Wednesday, March 11, 2009

Kubert School Beginnings

One of my favorite defunct comic book companies was St. John which lasted throughout most of the 1950's. During this time, their main claim to fame was that they did the very first 3-D comics. They also published Joe Kubert's TOR, a MAD-like THREE STOOGES comic and WHACK, in my opinion the best of the Kurtzman-era MAD imitations. Kubert, as one of the companies main artists, often teamed with cartoonist Norman Maurer who had worked on the original DAREDEVIL comics in the forties. Together, the two of them actually appeared "on camera" quite a bit in an effort to create an identity for themselves similar to what Gaines and Feldstein had done at EC.

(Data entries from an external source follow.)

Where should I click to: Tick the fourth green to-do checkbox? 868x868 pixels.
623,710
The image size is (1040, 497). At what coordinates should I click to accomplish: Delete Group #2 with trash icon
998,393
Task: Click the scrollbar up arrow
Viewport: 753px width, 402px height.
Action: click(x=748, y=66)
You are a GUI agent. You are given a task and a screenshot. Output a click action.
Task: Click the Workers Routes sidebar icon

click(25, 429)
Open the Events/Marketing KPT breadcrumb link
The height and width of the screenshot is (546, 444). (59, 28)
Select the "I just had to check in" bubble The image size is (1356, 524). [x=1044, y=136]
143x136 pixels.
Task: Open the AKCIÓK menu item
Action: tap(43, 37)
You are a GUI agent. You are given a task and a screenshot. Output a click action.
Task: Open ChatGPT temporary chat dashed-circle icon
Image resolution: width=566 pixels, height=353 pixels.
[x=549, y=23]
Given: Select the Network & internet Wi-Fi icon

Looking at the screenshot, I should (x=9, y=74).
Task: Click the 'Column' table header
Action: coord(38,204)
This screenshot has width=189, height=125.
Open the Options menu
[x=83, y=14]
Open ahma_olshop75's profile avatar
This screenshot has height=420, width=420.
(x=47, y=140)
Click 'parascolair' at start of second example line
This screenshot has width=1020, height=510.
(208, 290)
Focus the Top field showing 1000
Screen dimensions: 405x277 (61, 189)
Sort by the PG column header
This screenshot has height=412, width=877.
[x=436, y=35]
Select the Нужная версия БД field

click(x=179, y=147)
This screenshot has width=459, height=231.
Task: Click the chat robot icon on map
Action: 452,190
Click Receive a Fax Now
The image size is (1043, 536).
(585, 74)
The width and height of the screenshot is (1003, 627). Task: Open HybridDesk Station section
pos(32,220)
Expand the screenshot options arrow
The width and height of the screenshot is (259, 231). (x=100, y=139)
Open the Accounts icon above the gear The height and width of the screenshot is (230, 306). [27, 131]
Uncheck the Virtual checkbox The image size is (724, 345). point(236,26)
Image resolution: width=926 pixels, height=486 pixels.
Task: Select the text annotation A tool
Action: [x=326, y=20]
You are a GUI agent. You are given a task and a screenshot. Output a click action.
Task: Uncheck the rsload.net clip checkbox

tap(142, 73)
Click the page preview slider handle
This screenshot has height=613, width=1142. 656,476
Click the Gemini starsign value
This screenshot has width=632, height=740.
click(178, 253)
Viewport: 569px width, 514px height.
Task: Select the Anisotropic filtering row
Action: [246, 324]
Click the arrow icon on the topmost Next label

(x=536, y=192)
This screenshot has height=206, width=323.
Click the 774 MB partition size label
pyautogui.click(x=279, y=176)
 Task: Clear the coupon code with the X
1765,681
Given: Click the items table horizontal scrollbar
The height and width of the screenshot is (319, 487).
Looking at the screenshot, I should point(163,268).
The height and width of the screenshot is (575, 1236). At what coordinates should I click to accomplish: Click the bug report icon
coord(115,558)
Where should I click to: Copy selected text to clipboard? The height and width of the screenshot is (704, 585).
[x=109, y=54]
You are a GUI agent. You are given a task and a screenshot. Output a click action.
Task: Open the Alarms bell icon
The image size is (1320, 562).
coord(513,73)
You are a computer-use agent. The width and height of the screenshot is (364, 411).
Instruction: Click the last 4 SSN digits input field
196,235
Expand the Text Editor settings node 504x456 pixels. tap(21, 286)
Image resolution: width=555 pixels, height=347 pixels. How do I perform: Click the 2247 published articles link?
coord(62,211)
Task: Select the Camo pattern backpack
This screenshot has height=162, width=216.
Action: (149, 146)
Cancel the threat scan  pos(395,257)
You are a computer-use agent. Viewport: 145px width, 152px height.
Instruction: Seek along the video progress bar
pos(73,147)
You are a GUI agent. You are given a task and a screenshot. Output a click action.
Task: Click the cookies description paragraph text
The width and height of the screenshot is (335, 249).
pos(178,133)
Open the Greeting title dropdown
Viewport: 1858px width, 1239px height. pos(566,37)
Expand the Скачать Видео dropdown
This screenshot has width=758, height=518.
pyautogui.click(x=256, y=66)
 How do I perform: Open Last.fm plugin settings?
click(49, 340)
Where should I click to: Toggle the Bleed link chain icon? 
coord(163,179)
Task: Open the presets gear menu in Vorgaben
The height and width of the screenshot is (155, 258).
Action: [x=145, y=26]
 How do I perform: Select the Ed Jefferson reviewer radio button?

Something else they did, however, is to run ads like the ones seen here, apaprently attempting to supplement their income by giving art lessons. Since Joe would go on to establish his long-running, highly respected "Kubert School." I'd have to say that these ads highlight the beginnings of Joe's teaching interests. Don't know how much interest Maurer had. He married Moe Howard's daughter and established companies to control the Stooges' career, eventually moving into production of their films. He would from time to time return to comics briefly to work on Stooge properties (in a much more simplified style) and died in 1986. Joe Kubert continues going strong to this day and could easily be said to be the Grand Old Man of Comics! His actual sons, as well as his figurative sons who graduated his art courses, have spread out across various art fields and all represent his legacy. All because of a few 1950's ads like these.(http://www.kubertsworld.com/kubertschool/KubertSchool.htm)

1 comment:

Anonymous said...

For Joe Kubert, the second time was
the charm. The comic book drawing course that he and Norm Maurer offered in the 1950's was unsuccessful, if before its time.
When Joe opened his School of Cartoon and Graphic Art in 1976, his time had come!